The Food and Drug Administration cleared the injectable medicine, first approved in April 2005, to be used by patients taking insulin glargine, a long-acting insulin marketed by French drugmaker Sanofi as Lantus, Amylin and Lilly said Wednesday in a prepared statement.

The move would “make Byetta available to millions of insulin-using Type 2 diabetes patients in the United States,” Vincent Mihalik, senior vice president of sales and marketing at Amylin, said in an April earnings call.

Almost 26 million people ages 20 or older in the U.S. have diabetes, according to the American Diabetes Association in Alexandria, Va. At least 90 percent of those have Type 2, the most common form of the disease in which the body doesn’t produce enough insulin or the cells ignore the insulin.
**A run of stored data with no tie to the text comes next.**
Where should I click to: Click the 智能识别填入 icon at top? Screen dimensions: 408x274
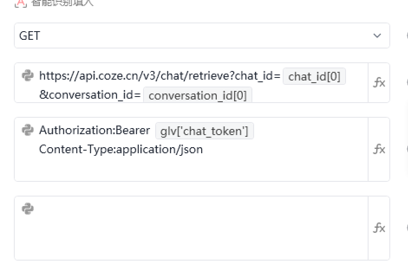pyautogui.click(x=20, y=3)
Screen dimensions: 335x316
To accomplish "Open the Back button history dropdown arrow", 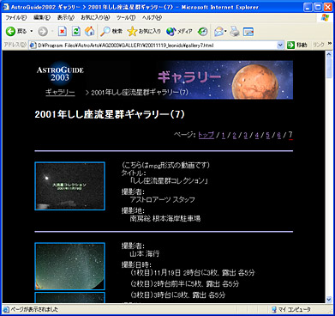I will (x=32, y=31).
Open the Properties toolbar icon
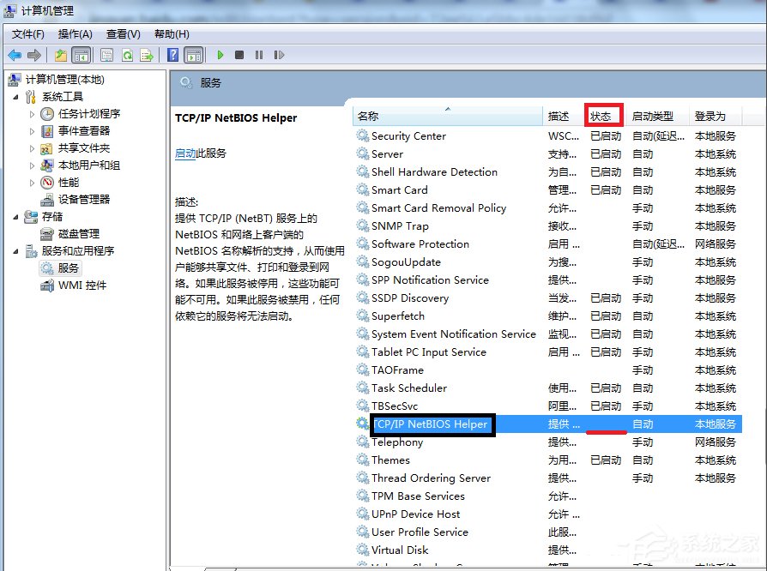 [x=107, y=55]
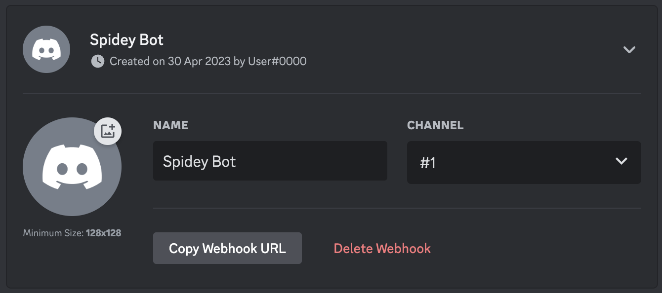The width and height of the screenshot is (662, 293).
Task: Click the Discord mascot face on profile image
Action: [72, 167]
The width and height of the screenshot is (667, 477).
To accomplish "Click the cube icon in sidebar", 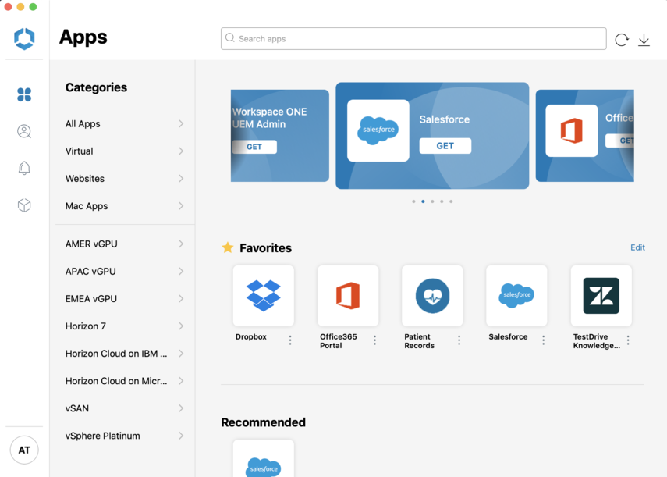I will coord(24,205).
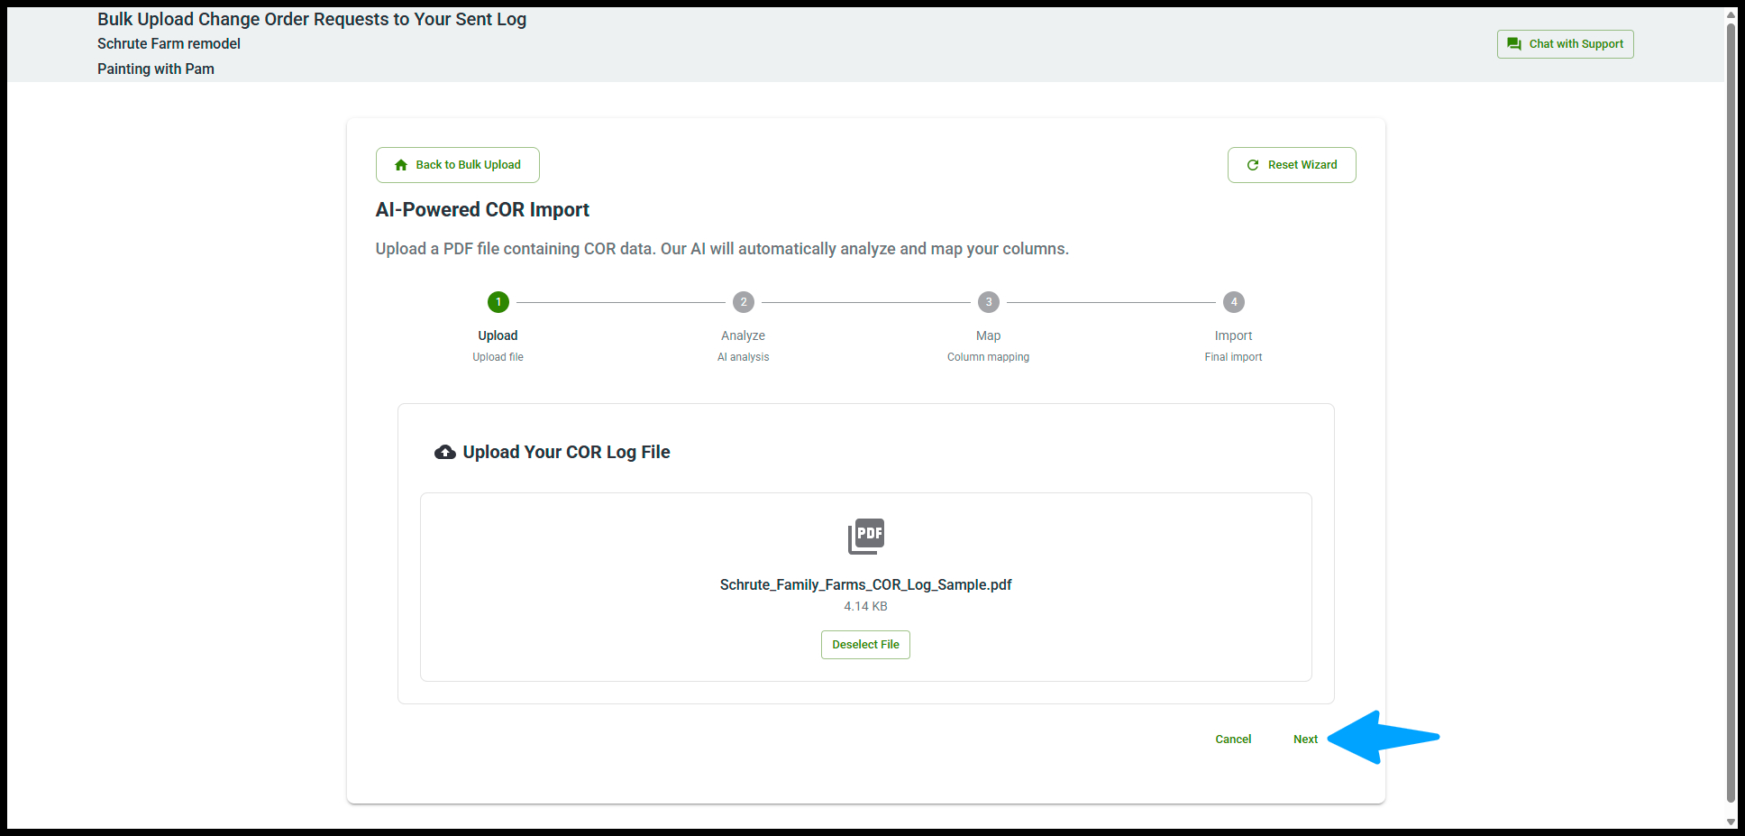1745x836 pixels.
Task: Click the scroll up arrow at top right
Action: click(x=1731, y=14)
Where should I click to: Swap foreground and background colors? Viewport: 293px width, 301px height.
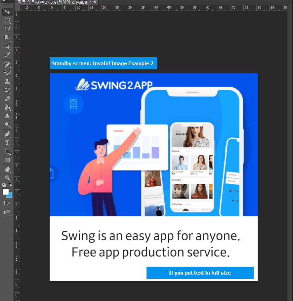tap(10, 185)
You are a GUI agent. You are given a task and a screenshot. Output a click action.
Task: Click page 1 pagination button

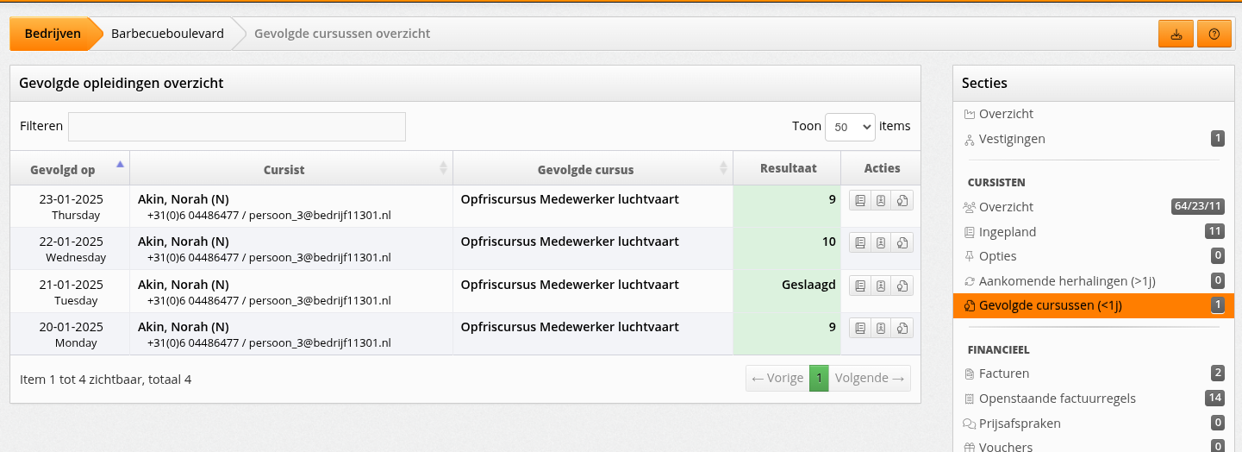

Most Type 2 patients need at least one insulin shot daily.

“This expanded use for Byetta is important for clinical care, in that it provides a new option for the many patients with Type 2 diabetes who are not achieving treatment goals,” John Buse, director of the Diabetes Care Center and chief of the Division of Endocrinology at the University of North Carolina School of Medicine in Chapel Hill, said in the statement released by the companies.

Byetta stimulates the pancreas cells to produce insulin when blood sugar is high. It has been approved for patients taking other diabetes medicines and on its own as a therapy with diet and exercise.

The drug brought in $559 million for San Diego-based Amylin last year, almost 85 percent of the company’s revenue, according to data compiled by Bloomberg. The drug accounted for $151 million in sales for Indianapolis-based Lilly last year.

Sanofi said last week it expects Lantus to generate 2011 sales of $5.48 billion.

Amylin sued Lilly in federal court alleging anticompetitive activity and breach of a strategic alliance agreement, the company said in a statement in May. Amylin wants to stop Lilly from using the same sales force to promote linagliptin, a product Lilly is developing with German drugmaker Boehringer Ingelheim GmbH to complete with Byetta and a once-weekly version called Bydureon under review by the FDA.

Linagliptin, sold under the name Tradjenta, was approved in May by the FDA for sale in the U.S.